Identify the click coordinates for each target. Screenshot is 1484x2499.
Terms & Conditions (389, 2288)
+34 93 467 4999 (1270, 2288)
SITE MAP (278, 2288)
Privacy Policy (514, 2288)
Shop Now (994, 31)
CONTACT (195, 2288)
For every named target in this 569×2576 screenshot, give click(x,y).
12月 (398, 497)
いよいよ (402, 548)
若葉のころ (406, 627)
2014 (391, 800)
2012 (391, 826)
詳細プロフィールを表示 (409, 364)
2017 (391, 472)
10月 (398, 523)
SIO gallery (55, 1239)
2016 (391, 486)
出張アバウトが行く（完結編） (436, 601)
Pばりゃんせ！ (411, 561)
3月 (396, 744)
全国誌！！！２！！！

REQUEST
Reproduce every line of the entries above, keeping the request lines, and shift each answer's coordinates by adding 34 to both the x and y values.

TASK RESPONSE
Identify the click coordinates for each target. Screenshot is 1484x2499.
Terms & Conditions (423, 2322)
+34 93 467 4999 (1304, 2322)
SITE MAP (312, 2322)
Privacy Policy (548, 2322)
Shop Now (1028, 65)
CONTACT (229, 2322)
For every named target in this 569×2576 screenshot, give click(x,y).
12月 (432, 531)
いよいよ (436, 582)
若葉のころ (440, 661)
2014 (425, 834)
2012 (425, 860)
詳細プロフィールを表示 (443, 398)
2017 (425, 506)
10月 (432, 557)
SIO gallery (89, 1273)
2016 (425, 520)
出張アバウトが行く（完結編） (470, 635)
Pばりゃんせ！ (445, 595)
3月 (430, 778)
全国誌！！！２！！！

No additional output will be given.